■ GIVEN INSTRUCTION
Copy the listing below verbatim, line by line, and omit the pictures from your copy.

────

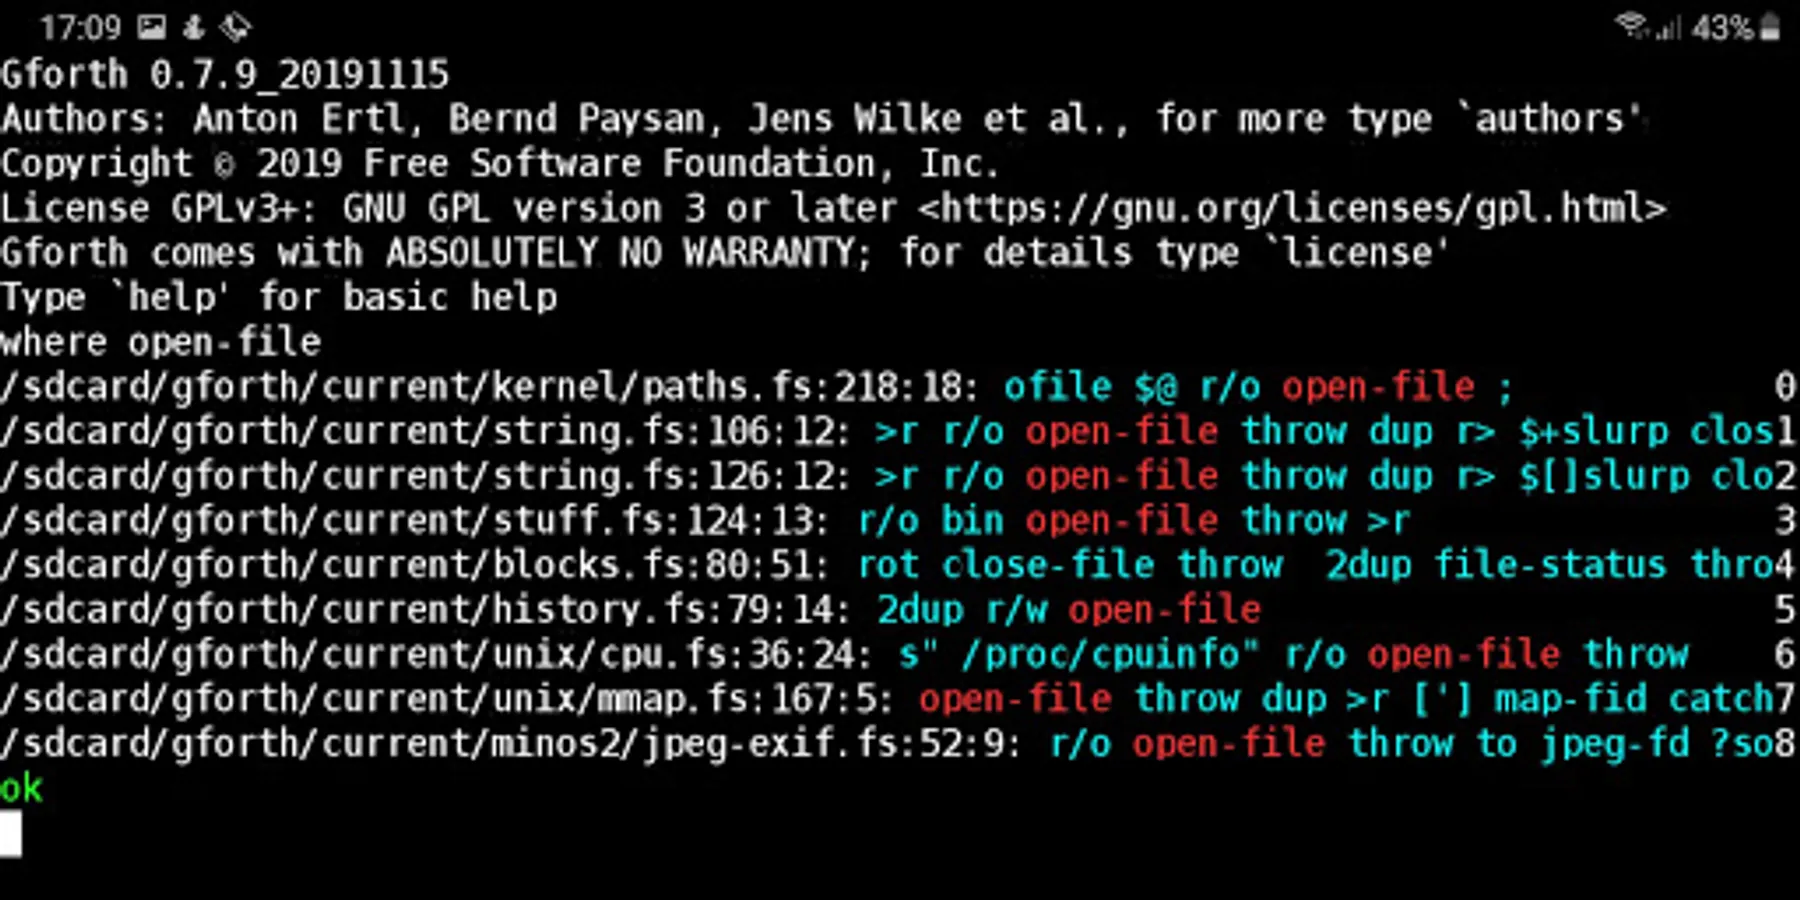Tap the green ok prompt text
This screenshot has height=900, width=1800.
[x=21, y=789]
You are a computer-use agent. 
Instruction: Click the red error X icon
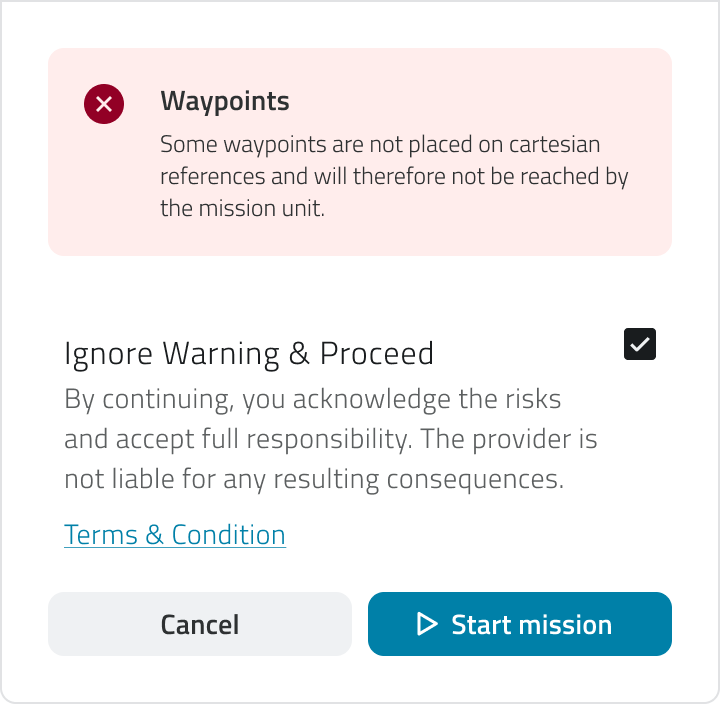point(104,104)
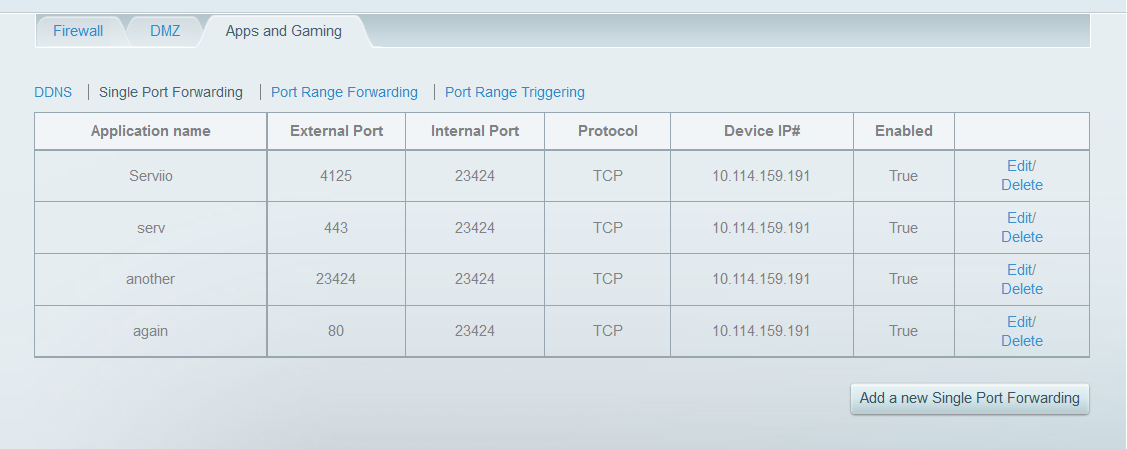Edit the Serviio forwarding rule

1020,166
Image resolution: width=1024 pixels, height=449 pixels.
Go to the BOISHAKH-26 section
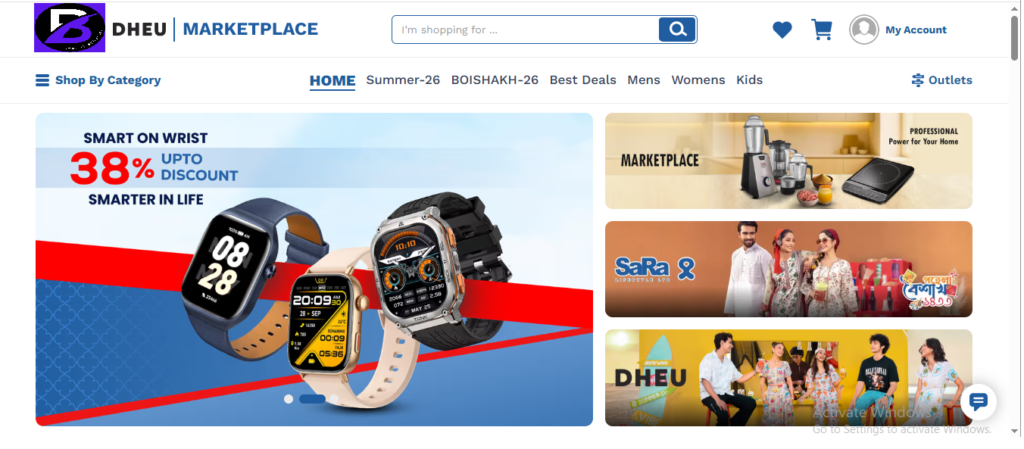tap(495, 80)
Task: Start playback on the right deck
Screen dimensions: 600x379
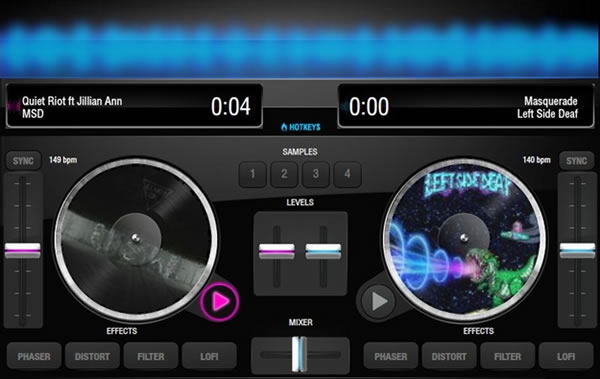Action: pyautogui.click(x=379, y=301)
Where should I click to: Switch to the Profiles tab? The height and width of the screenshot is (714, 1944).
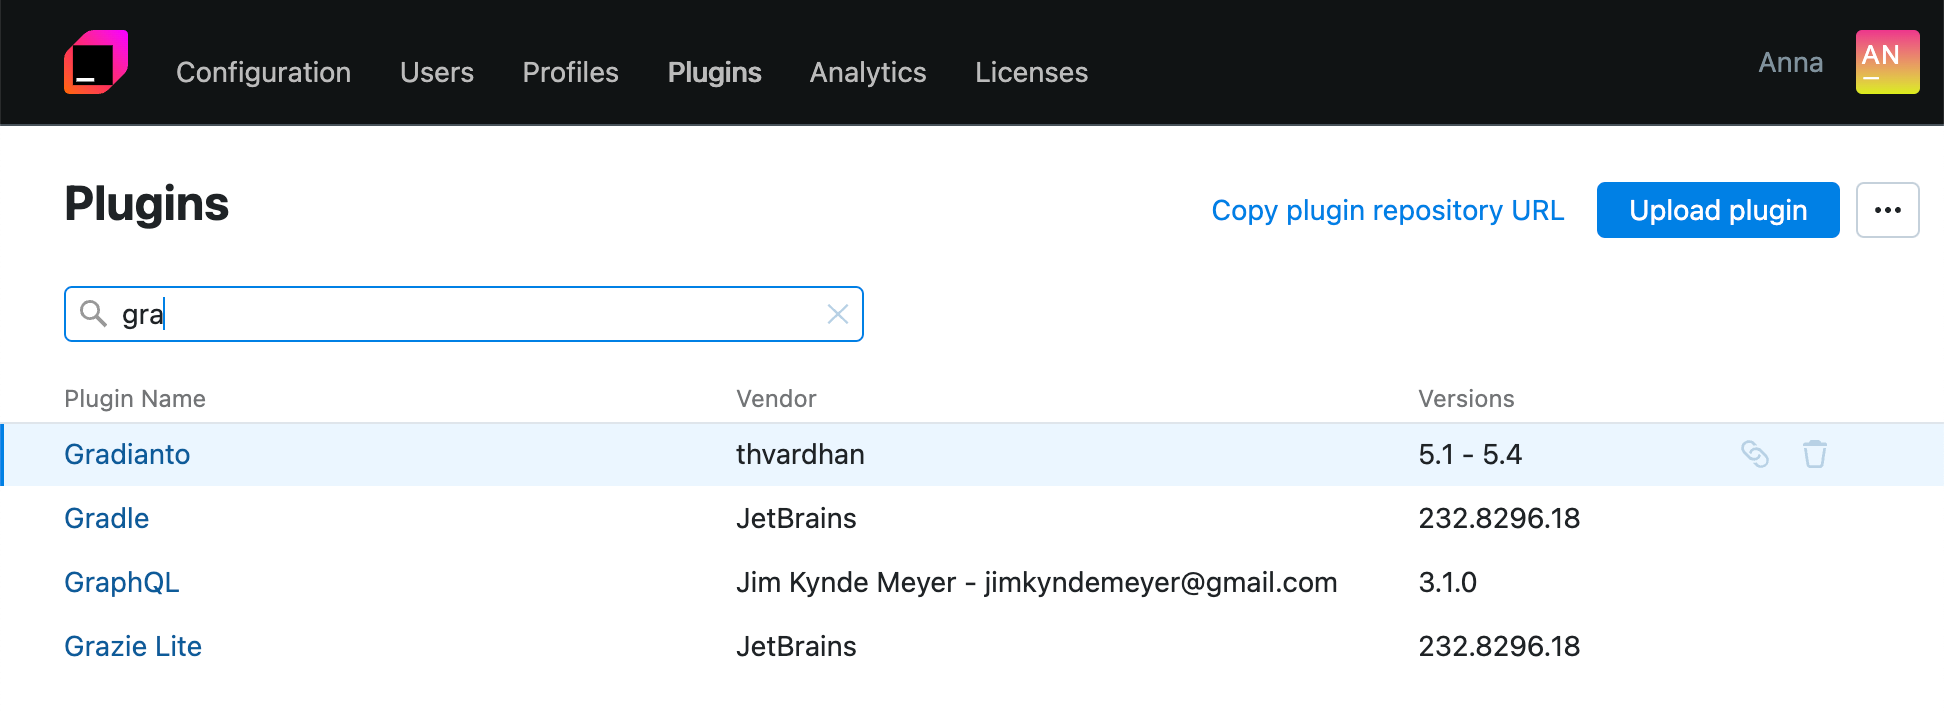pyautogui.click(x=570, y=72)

────

■ COMPLETE RESPONSE
Tap the green ok prompt text
This screenshot has height=900, width=1800.
[x=21, y=789]
You are a computer-use agent. 
Instruction: Click the red error X icon
point(104,104)
Edit the Serviio forwarding rule

1020,166
Image resolution: width=1024 pixels, height=449 pixels.
Go to the BOISHAKH-26 section
tap(495, 80)
Task: Start playback on the right deck
Screen dimensions: 600x379
Action: pyautogui.click(x=379, y=301)
Where should I click to: Switch to the Profiles tab? The height and width of the screenshot is (714, 1944).
pyautogui.click(x=570, y=72)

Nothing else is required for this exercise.